APEC: Tesla Roadster, solar-panel dangers kickstart power fest

Palm Springs, Calif.—The 25th Applied Power Electronics Conference (APEC) kicked off here this week with a dynamic plenary session that discussed the past and future of power, exposed the latest improvements to the Tesla Sports Roadster, uncovered the hidden dangers and inefficiencies of solar panels and showed how close-coupled cooling can achieve a 31 percent improvement in cooling efficiency for data centers.

The plenary session and the conference kicked off with a "History and Future of Power Electronics," preamble by Dr. John Kassakian. Kassakian reviewed the conference's origins and 25-year history before describing the rise in importance of today's power-design engineer as they pursue advances in energy harvesting, implement the smart grid and focus on power management and conservation.

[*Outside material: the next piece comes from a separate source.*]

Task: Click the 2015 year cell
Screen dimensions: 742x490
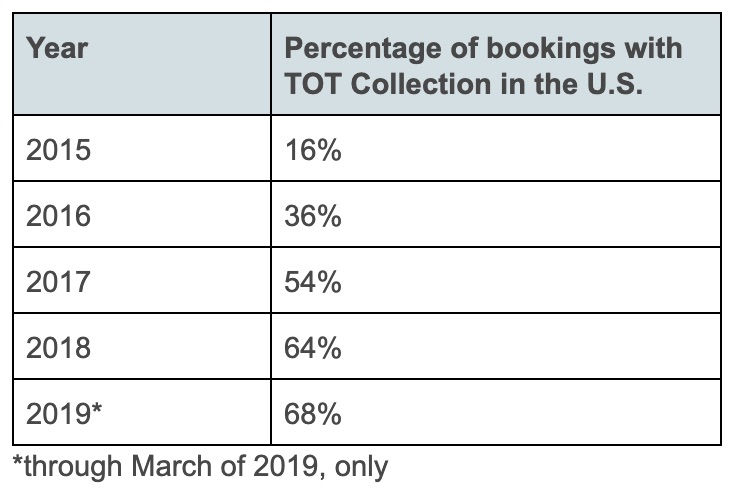Action: point(58,150)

Kassakian laid the path for the plenary's next speaker, J.B. Straubel, Tesla's chief technology officer. Straubel captivated the crowd with detailed explanations of the power system of the company's now famous Roadster and how continual improvements in power electronics had greatly improved power density and motor torque making the electric power train possible—and the fully electric vehicle (EV) a reality.

Now capable to reach distances of up to 244 miles one battery charge, the latest power train now features an improved inverter that can deliver higher motor current, an improved motor that can handle more current and torque, and the use of IGBTs to convert and regulate power from the battery.

According to Straubel, the use of IGBTs improved the power train's efficiency and power handling capability while also boosting the output current from 640 to 850 A rms—a 33 percent improvement.

The dangers of solar
While solar panels have the altruistic advantages that come with energy harvesting and relatively few environmental trade-offs, SolarBridge Technologies' Chief Executive Officer Rob Van Dell warned of the unforeseen dangers that come with its installation on rooftops.

Due to the high DC voltage these panels require there lies an inherent fire risk if an "arc fault" occurs. An example was given of fire fighters shutting down a building's but forgetting to shut off the power generated by the panels. Crews have learned that the electrical supply lines for a group of panels can arc and cause fires and they are now trained to take precautions to ensure that the panels are de-energized.

However, solar panels have other, more-insidious disadvantages when implemented in series. In such instances, a low output from any one of the panels in the series can impact the entire system and result in a voltage drop. Consequently, every panel in the series must be matched within 3 percent output to operate effectively.

Van Dell's solutions to this problem included the concept of an AC array implementation , which places the power microinverter immediately on the back of each individual panel and then incorporating filtering techniques such as passive DC bus configurations and electrolytic capacitors.